Physics is difficult primarily because its concepts tend to be abstract.  According to Jean Piaget (a well-known child developmental psychologist), the ability to think abstractly is a function of brain development, which comes with age, but not necessarily with previous learning.  So I assumed that high school GPAs may rank students fairly (probably not perfectly) from the same neighborhood grade school, but certainly not fairly for students from neighborhoods with differing levels of affluence or poverty.  

So each year I created a separate histogram, ie, GPAs plotted on a number line, for each of our 40 or so feeder schools.  I asked our counselors to encourage any interested student who did not meet the 3.0 requirement for Physics, to talk to me.  I admitted into Physics any student who ranked in the upper two-thirds of those from his or her same feeder school.  My Physics enrollment rose from about 25% of our student body, to about 65%.  (The number of young women in Physics also rose, for a different reason, from about 20%, to about 45%, occasionally even over 50%.) 

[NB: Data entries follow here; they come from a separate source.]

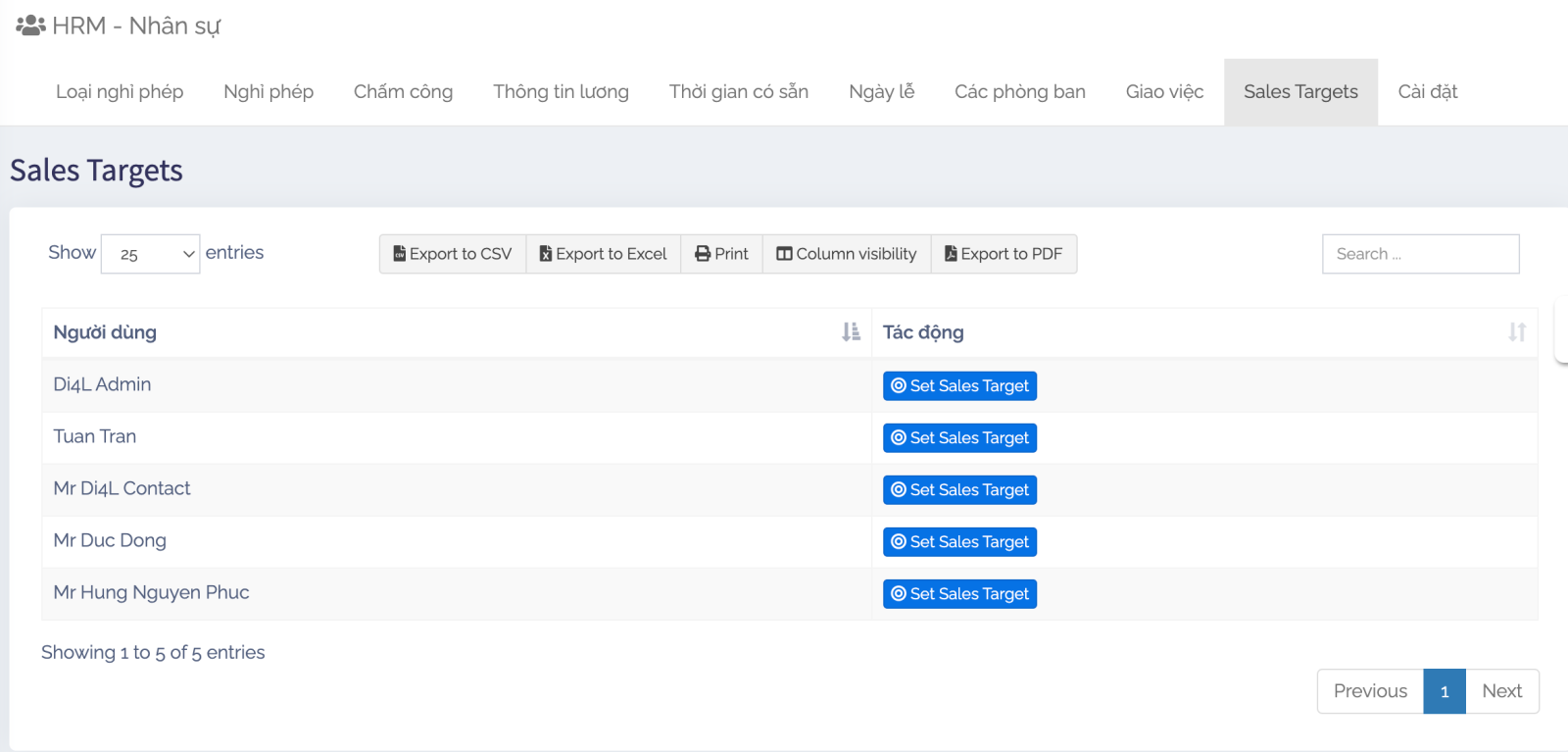This screenshot has width=1568, height=752.
Task: Go to the Cài đặt tab
Action: coord(1427,92)
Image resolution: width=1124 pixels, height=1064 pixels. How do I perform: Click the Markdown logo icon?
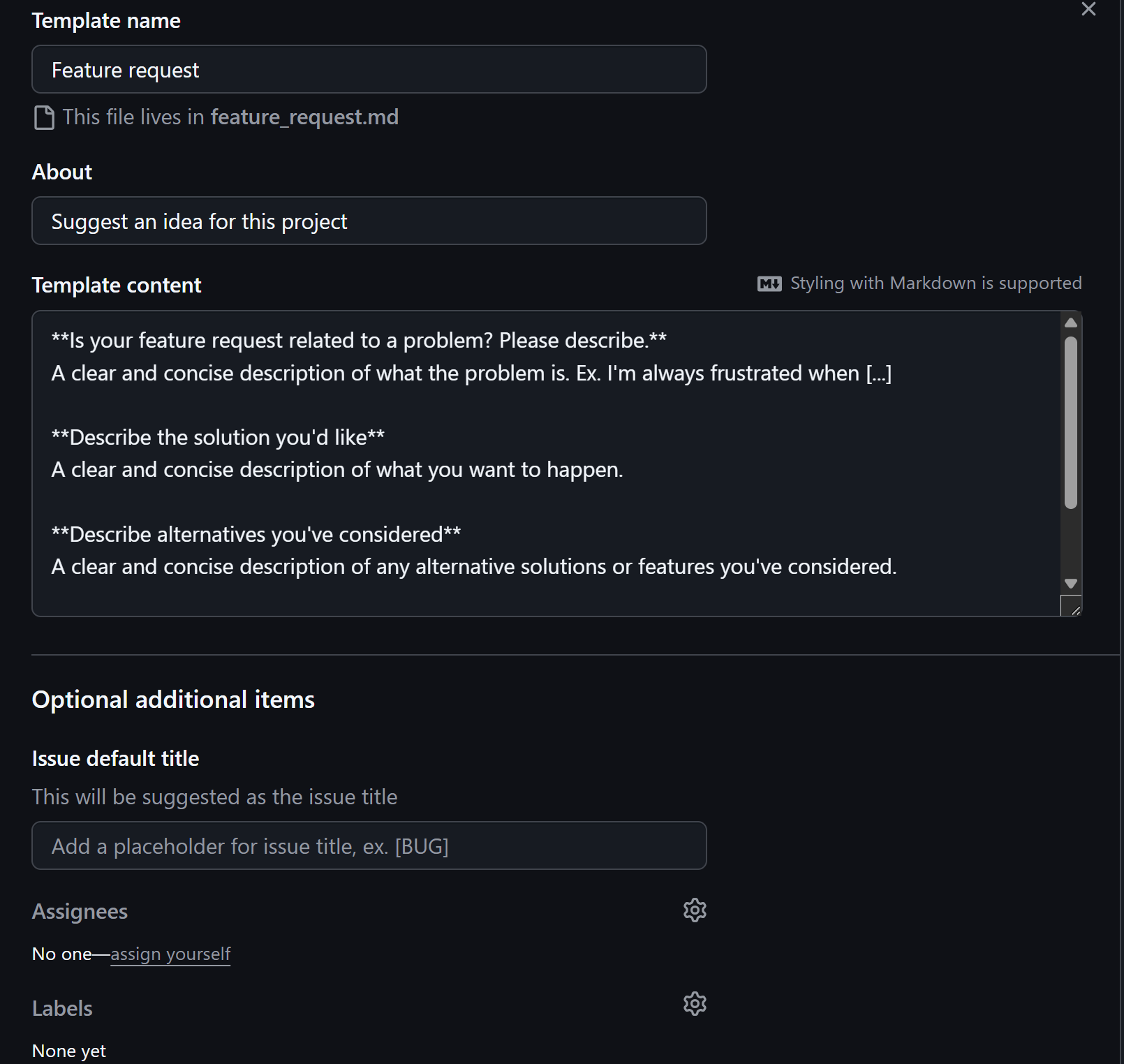click(x=769, y=283)
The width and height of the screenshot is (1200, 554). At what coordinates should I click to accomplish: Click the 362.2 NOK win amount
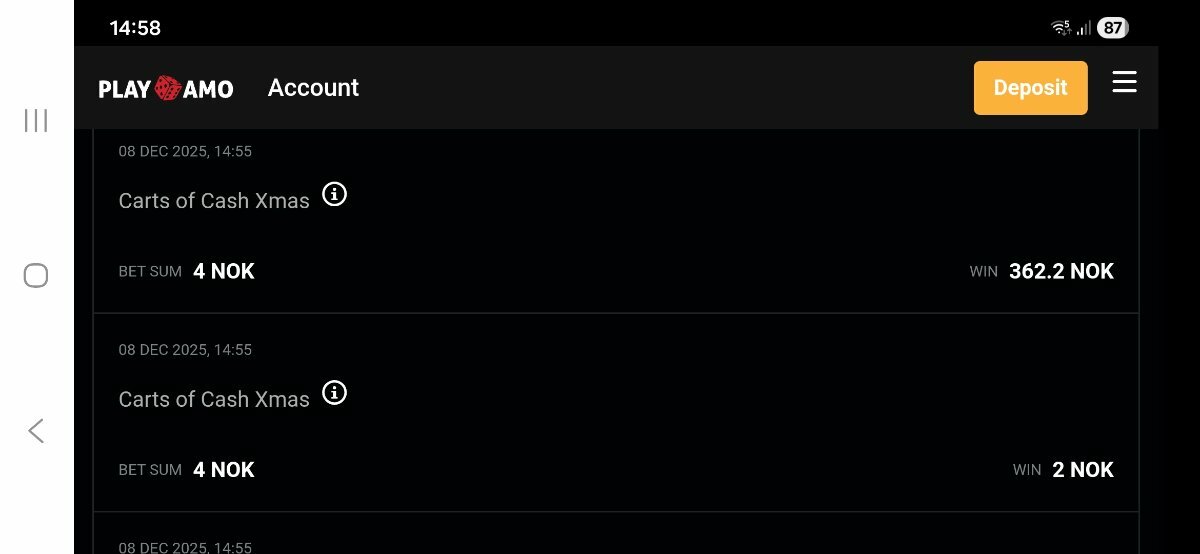point(1061,271)
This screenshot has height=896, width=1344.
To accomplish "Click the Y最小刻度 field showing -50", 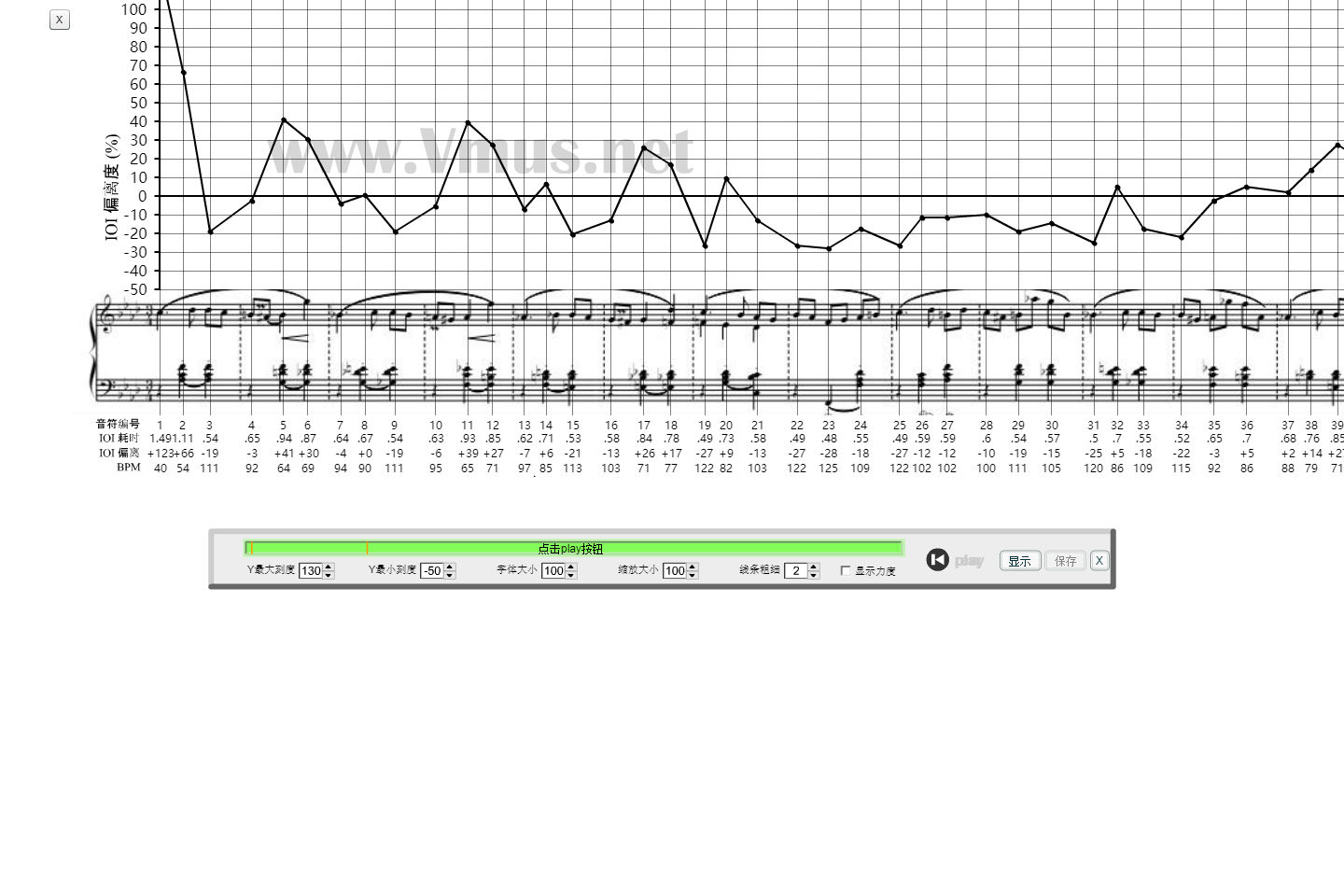I will [431, 571].
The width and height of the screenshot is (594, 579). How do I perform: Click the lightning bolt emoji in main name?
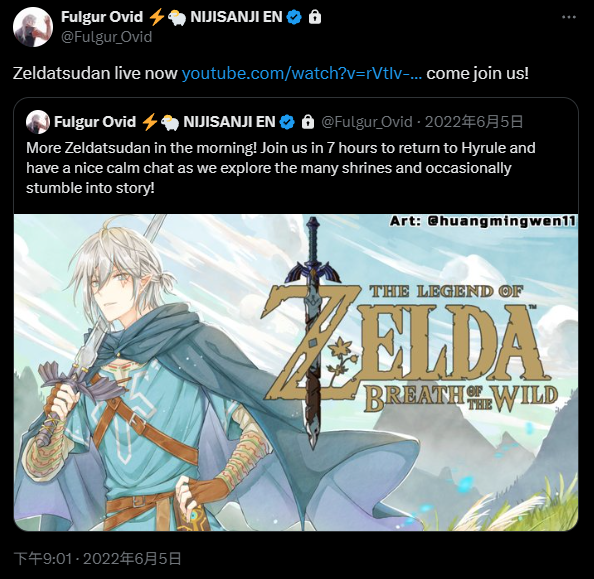(x=156, y=17)
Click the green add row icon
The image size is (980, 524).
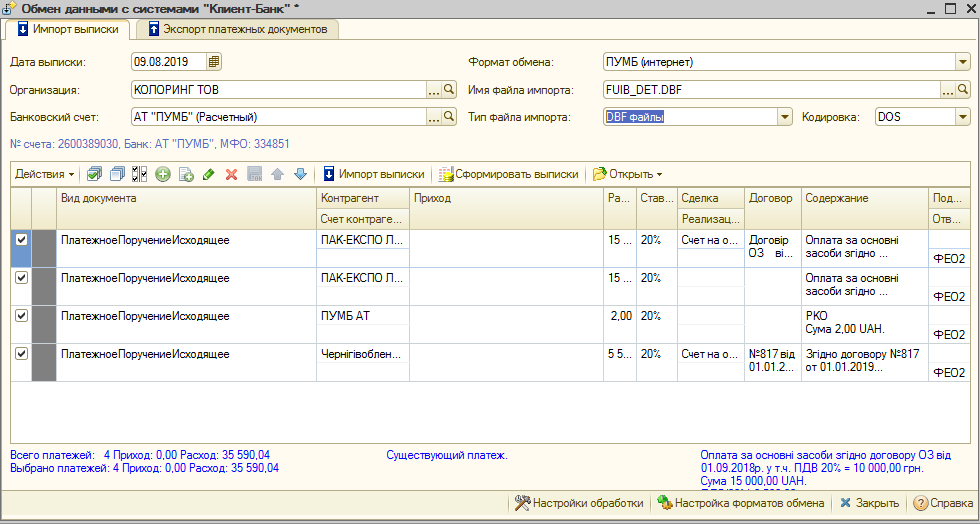(x=163, y=174)
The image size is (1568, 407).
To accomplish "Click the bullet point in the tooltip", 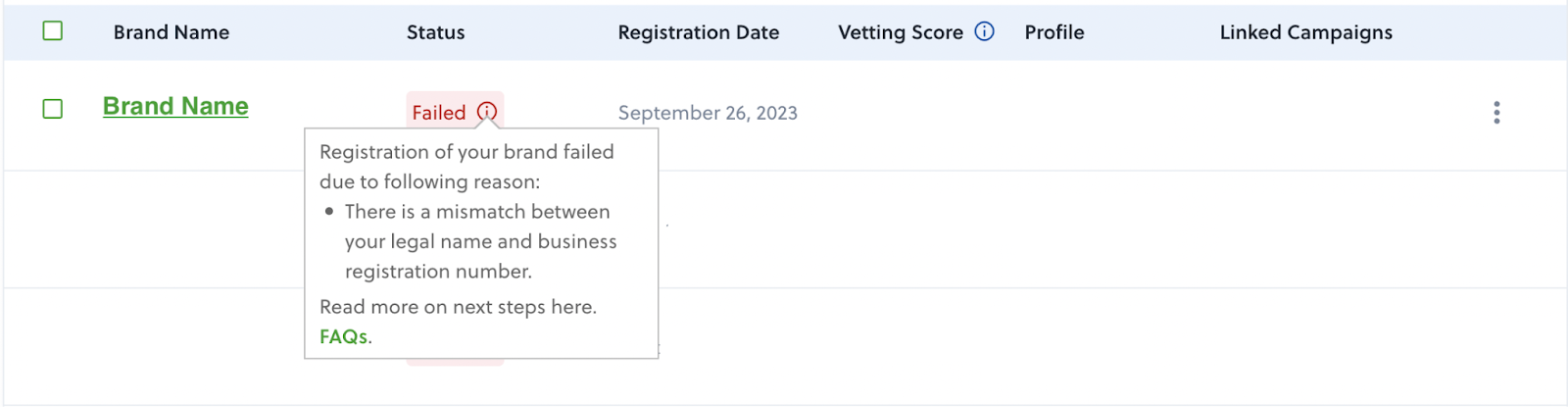I will coord(329,211).
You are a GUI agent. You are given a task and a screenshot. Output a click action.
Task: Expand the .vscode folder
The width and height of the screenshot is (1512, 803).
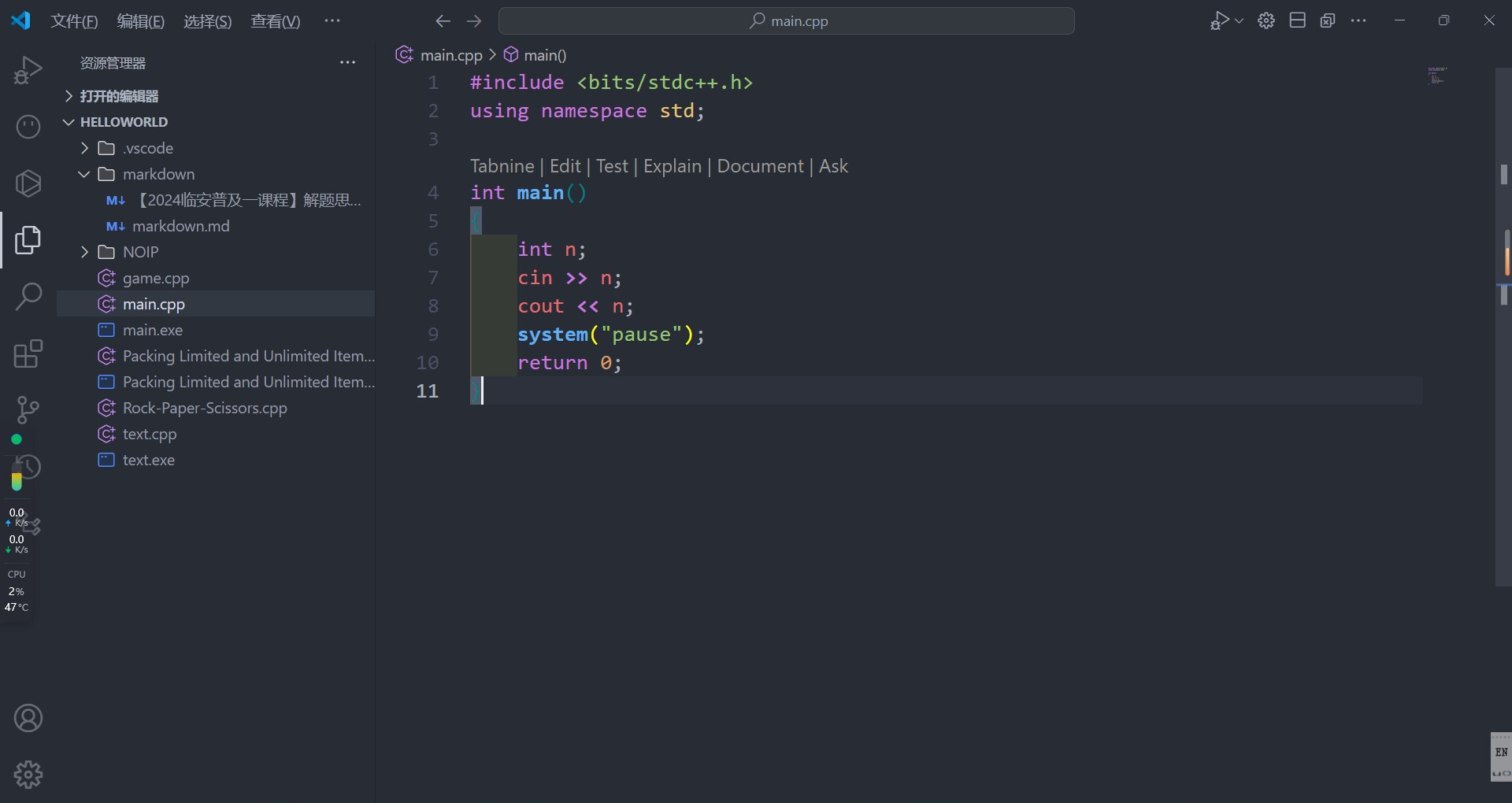[147, 148]
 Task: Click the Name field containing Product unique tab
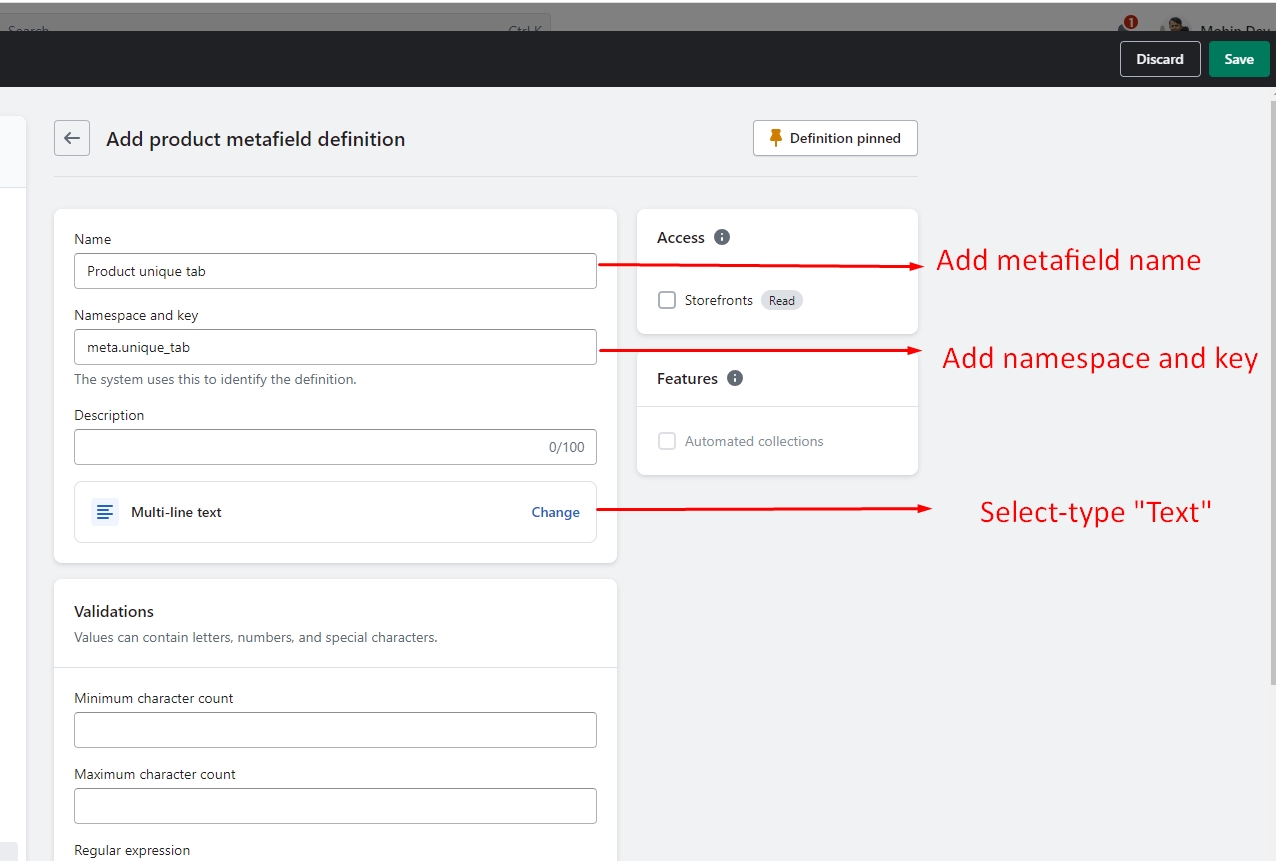pos(335,271)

This was a form of affirmative action.  Although it did benefit black students, it was not based on race.  It was based on communal poverty, and a more sophisticated understanding of what GPAs, and SATs, actually measure.  It gave our students more equal opportunity.  It helped level the playing field, between poor and affluent.  It affirmed the potential of students who had been dealt a poor hand.  (In my opinion, the 1978 Supreme Court ban on racial quotas (UC Regents vs. Bakke) was a most tragic example of institutional white privilege.) 

But getting marginalized students in the door was only the starting point.  The next task was helping them thrive in physics.  Fortunately, I had already introduced several changes in the way I taught physics.  One was to require a detailed, step-by-step, method of setting up their calculations (including proper variables and units, equations, explicit substitutions, and dimensional analysis).  (With the advent of hand-held calculators, arithmetic was no longer relevant to doing physics.)

Secondly, I assigned three students to each lab bench so that every bench had one stronger student and one weaker student.  I said, “I expect you to help each other with your problem sets and lab reports.  If one of your partners does poorly, that means you need to help them.”  In the Kingdom of The One God, every one helps each other.  We do not abandon each other. 

Thirdly, “I tutor after school for an hour every day. If you need help, please come.”  They came.  I noticed that the students who came were mostly women, and mostly from poorer neighborhoods.  Those students who chose to take the Physics SAT (national Scholastic Aptitude Test in Physics) averaged 600, which is one standard deviation above the national average.  I believe that was because my stronger students were actually lifting the weaker.